• **Data provided**:
►

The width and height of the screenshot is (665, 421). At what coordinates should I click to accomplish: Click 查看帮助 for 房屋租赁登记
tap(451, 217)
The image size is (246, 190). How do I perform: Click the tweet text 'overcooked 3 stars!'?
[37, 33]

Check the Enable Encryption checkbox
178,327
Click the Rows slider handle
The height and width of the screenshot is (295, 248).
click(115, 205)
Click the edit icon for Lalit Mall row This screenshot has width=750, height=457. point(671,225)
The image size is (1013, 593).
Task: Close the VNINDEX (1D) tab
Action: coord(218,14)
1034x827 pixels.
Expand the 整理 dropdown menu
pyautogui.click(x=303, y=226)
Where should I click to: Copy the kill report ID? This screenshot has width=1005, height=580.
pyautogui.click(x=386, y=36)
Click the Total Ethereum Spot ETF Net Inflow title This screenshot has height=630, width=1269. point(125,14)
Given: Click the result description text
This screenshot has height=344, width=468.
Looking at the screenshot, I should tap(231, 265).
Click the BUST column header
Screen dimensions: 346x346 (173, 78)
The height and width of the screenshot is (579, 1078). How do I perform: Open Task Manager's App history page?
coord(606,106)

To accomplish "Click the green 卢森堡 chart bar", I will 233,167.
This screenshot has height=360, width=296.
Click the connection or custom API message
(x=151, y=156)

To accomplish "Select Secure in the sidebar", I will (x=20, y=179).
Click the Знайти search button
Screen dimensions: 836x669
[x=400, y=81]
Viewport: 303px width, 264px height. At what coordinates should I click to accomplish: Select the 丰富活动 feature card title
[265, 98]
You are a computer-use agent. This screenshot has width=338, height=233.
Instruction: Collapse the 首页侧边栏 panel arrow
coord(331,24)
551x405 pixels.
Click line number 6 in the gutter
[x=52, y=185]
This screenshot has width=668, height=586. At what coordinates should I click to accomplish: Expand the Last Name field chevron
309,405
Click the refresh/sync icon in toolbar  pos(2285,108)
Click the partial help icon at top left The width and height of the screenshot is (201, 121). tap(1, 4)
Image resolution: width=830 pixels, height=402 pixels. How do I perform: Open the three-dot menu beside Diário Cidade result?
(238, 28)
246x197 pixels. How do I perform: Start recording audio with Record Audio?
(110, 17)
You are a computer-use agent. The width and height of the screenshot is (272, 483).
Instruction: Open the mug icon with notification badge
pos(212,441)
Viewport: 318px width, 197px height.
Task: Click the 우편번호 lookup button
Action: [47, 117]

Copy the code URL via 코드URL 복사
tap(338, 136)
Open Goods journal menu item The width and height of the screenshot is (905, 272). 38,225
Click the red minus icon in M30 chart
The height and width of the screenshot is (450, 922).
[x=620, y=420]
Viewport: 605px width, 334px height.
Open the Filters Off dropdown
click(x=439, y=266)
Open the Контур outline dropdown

◄

• **What is being asked**:
How many lines in the material contain the string "agent"? Give the number alone.

• **Expected answer**:
2